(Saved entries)
┌──
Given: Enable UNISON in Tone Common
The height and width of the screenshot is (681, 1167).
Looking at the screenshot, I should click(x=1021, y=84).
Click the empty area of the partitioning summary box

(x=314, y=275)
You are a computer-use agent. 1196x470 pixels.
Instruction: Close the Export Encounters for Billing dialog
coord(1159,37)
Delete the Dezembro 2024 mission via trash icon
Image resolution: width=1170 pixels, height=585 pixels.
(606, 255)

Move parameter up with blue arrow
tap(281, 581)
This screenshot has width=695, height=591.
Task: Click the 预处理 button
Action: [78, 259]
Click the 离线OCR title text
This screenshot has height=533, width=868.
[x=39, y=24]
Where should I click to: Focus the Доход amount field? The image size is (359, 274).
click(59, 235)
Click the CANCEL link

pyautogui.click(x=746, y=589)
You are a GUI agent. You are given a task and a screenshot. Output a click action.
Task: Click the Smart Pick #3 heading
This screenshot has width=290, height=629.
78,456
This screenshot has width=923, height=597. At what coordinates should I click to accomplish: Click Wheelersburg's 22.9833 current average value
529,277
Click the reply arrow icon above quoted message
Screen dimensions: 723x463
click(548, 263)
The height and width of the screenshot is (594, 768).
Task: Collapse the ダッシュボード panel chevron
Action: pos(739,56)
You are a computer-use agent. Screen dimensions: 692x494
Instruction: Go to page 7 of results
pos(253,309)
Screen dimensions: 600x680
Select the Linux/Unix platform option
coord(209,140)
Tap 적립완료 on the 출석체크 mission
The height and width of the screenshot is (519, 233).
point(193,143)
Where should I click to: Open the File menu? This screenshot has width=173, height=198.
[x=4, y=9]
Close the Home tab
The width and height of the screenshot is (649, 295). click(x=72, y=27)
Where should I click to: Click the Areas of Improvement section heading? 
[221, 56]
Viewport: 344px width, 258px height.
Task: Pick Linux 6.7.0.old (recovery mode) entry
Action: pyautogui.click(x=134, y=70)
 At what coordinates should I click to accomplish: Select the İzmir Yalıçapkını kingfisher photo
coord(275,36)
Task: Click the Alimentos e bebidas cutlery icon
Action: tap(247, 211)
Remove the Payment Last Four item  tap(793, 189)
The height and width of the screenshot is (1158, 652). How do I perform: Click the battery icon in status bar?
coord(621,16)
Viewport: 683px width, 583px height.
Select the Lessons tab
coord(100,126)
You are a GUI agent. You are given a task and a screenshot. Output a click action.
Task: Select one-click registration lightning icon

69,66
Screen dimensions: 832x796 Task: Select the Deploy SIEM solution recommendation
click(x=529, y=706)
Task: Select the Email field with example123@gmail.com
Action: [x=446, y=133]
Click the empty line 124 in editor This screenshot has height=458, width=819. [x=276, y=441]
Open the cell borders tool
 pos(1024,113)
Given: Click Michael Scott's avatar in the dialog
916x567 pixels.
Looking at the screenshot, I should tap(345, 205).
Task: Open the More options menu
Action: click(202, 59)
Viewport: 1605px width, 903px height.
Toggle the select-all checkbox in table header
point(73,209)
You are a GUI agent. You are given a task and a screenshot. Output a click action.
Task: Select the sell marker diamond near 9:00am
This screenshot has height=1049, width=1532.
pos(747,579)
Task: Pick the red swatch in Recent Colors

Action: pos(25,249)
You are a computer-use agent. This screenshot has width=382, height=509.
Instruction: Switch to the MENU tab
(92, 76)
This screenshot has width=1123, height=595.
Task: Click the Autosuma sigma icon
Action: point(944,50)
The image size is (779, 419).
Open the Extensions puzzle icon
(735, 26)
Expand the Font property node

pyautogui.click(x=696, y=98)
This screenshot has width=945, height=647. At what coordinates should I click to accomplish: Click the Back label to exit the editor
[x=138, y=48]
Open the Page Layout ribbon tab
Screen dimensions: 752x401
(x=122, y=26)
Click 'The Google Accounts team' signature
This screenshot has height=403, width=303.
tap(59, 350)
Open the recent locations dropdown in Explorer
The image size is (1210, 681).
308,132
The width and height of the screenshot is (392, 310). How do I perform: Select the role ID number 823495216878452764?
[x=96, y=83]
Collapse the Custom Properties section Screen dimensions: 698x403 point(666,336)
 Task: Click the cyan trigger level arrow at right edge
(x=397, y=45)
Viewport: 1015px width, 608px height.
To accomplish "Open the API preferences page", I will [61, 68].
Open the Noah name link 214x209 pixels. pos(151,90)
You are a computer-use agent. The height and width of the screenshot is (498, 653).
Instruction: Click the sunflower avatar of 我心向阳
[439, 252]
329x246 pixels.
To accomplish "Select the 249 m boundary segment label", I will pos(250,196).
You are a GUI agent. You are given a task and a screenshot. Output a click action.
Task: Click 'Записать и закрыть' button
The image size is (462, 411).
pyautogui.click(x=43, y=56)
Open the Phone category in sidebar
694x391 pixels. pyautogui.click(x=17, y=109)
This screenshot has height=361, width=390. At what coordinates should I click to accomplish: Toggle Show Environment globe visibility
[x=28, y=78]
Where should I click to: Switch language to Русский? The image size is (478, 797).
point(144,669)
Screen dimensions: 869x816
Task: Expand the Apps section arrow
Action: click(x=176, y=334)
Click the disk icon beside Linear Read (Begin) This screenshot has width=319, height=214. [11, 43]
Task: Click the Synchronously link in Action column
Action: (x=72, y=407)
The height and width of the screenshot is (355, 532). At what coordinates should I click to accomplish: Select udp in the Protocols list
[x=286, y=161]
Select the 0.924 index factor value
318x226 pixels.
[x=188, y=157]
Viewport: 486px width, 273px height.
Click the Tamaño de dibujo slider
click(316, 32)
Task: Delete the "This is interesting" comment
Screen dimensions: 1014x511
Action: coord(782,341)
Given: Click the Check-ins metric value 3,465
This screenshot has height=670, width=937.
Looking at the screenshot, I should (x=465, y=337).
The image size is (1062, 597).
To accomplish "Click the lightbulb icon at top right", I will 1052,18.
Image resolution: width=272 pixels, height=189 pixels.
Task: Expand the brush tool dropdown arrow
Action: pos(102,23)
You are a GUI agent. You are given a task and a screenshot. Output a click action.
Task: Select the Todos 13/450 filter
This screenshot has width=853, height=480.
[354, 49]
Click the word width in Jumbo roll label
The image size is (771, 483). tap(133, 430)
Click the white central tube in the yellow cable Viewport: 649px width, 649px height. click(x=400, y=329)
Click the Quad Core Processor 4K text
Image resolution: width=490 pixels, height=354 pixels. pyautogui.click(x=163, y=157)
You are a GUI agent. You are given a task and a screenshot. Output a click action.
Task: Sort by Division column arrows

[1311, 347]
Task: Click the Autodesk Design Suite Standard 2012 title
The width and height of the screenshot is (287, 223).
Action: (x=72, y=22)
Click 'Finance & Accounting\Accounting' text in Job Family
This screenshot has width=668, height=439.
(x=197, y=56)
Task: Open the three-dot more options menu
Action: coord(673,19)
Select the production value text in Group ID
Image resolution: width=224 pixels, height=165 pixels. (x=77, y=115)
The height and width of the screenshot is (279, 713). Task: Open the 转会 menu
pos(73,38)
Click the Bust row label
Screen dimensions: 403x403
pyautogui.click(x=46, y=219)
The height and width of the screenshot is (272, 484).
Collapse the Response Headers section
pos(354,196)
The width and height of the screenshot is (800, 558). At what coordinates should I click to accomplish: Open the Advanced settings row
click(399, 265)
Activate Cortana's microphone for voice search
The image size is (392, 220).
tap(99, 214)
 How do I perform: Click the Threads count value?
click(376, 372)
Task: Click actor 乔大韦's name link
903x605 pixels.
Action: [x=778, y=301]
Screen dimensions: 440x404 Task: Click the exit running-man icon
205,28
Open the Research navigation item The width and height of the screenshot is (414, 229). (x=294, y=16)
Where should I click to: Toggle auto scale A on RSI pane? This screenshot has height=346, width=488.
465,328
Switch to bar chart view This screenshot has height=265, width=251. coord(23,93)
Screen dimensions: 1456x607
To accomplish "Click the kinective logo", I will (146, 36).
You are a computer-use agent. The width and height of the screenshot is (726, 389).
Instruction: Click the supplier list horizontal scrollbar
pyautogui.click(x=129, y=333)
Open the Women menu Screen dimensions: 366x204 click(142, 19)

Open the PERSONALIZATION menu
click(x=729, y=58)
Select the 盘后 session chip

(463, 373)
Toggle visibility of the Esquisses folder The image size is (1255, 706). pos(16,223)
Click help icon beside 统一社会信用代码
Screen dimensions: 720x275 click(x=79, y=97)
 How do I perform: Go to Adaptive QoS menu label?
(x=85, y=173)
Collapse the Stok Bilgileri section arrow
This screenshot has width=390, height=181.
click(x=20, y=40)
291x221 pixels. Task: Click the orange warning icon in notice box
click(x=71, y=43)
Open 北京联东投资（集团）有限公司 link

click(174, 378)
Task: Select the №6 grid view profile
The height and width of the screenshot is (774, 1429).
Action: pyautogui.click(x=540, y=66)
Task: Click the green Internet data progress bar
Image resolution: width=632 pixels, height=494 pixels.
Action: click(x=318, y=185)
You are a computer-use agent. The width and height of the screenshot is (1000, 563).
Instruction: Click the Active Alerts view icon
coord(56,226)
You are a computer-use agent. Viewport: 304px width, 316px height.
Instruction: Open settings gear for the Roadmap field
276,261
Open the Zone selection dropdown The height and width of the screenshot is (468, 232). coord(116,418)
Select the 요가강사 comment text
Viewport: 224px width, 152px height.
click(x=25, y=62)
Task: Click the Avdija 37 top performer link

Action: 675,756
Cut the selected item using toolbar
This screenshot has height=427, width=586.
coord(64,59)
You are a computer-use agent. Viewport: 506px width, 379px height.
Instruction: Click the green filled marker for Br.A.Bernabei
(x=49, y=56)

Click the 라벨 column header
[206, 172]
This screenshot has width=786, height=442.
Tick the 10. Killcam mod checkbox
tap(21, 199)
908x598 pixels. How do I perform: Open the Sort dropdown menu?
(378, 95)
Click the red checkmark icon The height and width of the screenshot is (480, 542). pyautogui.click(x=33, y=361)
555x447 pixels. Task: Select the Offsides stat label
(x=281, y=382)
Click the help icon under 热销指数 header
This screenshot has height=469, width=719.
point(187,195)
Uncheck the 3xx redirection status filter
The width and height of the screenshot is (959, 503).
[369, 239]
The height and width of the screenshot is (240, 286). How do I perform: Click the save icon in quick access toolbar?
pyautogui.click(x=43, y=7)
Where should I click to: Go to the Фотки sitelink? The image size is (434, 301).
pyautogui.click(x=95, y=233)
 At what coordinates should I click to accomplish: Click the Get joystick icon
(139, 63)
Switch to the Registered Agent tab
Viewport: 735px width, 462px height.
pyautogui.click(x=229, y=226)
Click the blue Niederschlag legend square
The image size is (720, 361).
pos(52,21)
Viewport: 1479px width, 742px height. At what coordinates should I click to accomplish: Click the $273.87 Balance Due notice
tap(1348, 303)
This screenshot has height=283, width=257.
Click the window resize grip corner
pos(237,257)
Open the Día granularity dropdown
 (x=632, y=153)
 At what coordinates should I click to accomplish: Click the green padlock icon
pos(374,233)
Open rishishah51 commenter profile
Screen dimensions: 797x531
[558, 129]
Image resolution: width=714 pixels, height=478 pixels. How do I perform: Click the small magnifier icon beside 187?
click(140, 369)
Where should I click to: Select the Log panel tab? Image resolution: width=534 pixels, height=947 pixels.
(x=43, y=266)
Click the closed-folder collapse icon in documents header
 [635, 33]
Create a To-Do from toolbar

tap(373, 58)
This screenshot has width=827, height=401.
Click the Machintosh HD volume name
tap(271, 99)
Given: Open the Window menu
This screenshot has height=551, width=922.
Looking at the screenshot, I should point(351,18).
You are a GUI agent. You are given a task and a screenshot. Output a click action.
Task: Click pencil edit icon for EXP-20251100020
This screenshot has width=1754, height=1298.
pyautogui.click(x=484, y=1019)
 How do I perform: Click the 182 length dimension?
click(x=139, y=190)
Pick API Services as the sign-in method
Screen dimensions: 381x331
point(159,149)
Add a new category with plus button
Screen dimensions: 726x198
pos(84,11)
└──
= EXERCISE =
Copy out, from the data above, every line holding the word "Delete".

= RESPONSE FOR THIS EXERCISE =
Delete the Dezembro 2024 mission via trash icon
Task: Delete the "This is interesting" comment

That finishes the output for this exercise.